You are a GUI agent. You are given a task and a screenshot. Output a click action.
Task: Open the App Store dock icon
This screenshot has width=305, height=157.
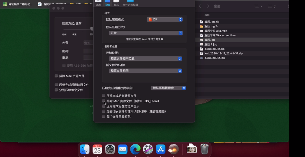pos(160,149)

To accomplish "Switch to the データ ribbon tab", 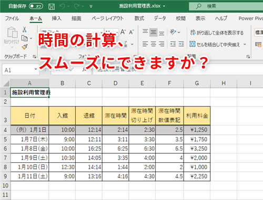I will [159, 18].
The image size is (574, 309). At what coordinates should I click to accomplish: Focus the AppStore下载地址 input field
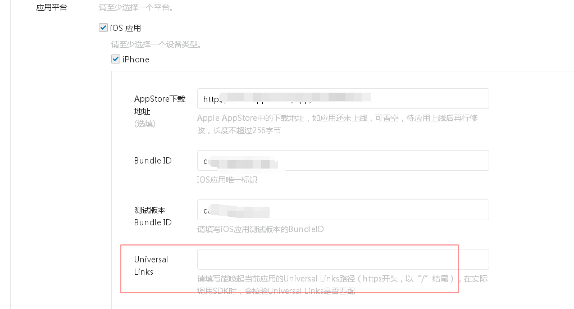343,98
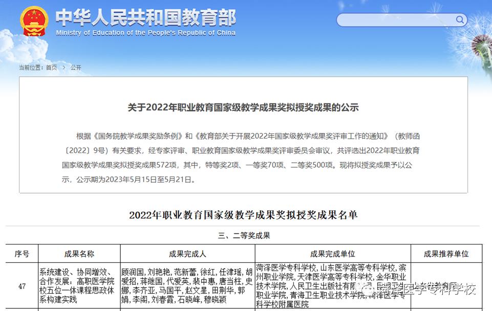Image resolution: width=492 pixels, height=311 pixels.
Task: Click the search magnifier icon
Action: 460,19
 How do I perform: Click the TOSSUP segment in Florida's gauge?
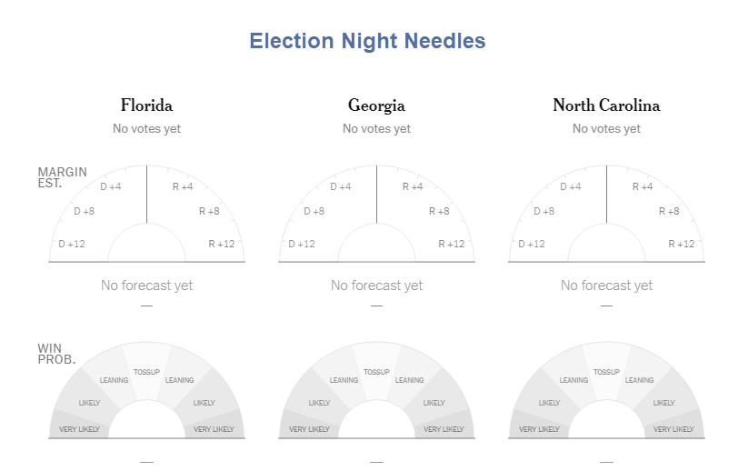point(146,372)
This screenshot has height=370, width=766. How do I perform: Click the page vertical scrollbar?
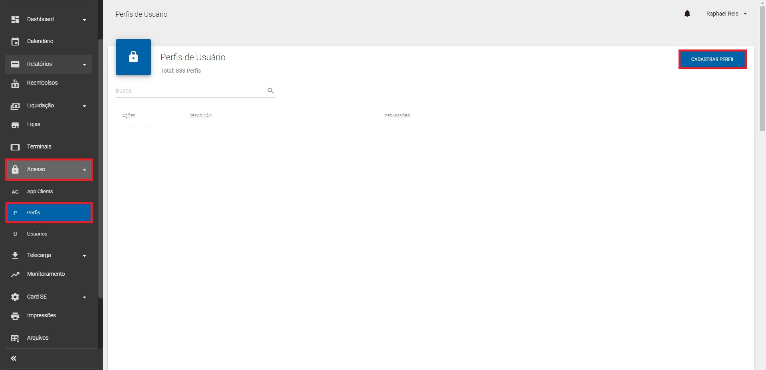[x=762, y=80]

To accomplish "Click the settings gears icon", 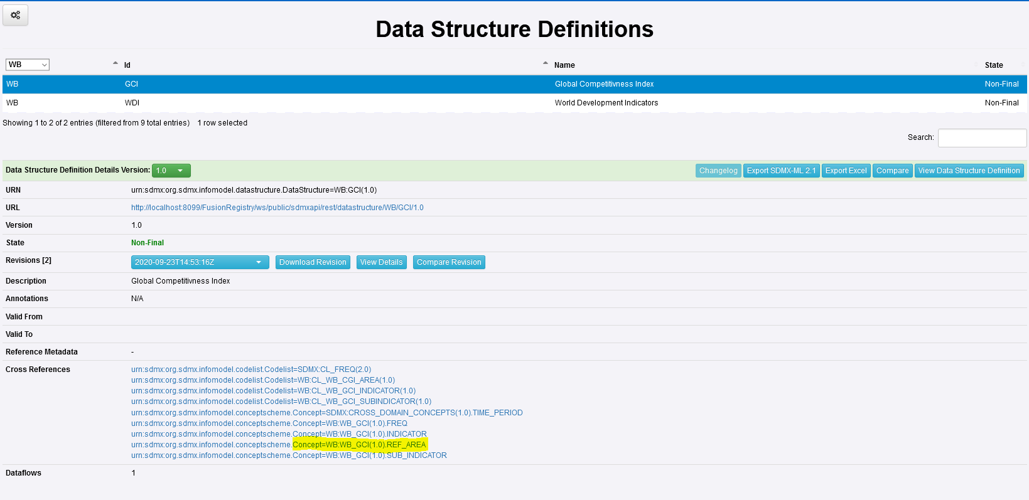I will pyautogui.click(x=15, y=15).
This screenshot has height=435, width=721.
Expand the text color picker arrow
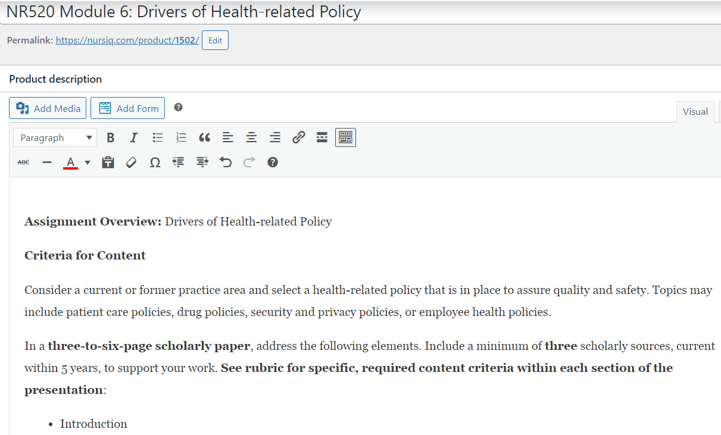coord(88,162)
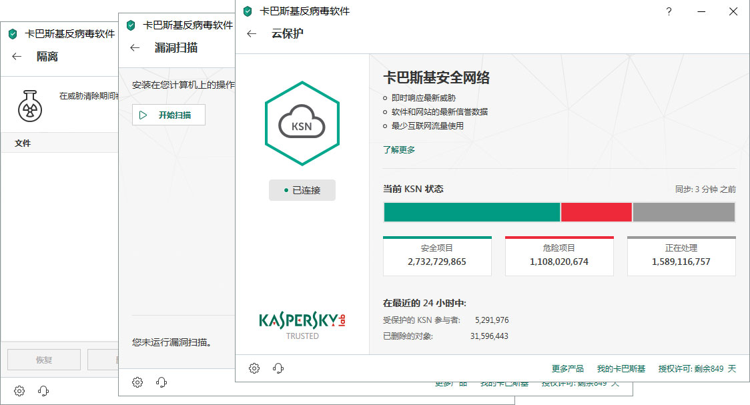Image resolution: width=750 pixels, height=405 pixels.
Task: Click the 文件 column header
Action: 23,143
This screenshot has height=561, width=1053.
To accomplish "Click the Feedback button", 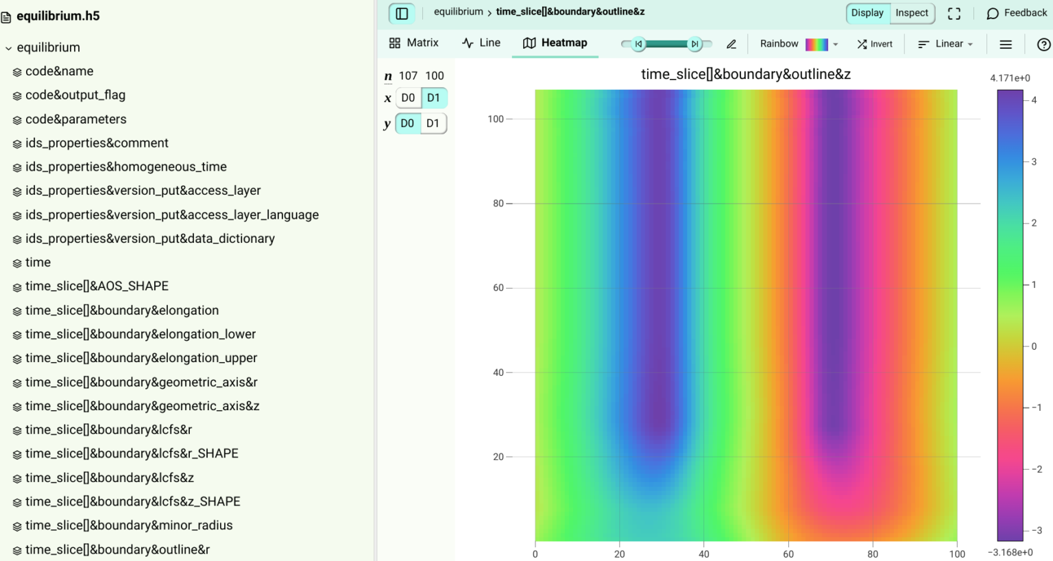I will [1017, 12].
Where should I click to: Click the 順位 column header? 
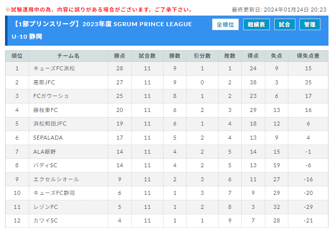click(17, 56)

□ □ □ □ □

What needs to be done: Extract every line of the records that contains the word "This".

Solution to the exercise:
This screenshot has width=305, height=157.
This screenshot has height=370, width=766. How do I perform: Click the page vertical scrollbar?
This screenshot has height=435, width=721.
This screenshot has height=561, width=1053.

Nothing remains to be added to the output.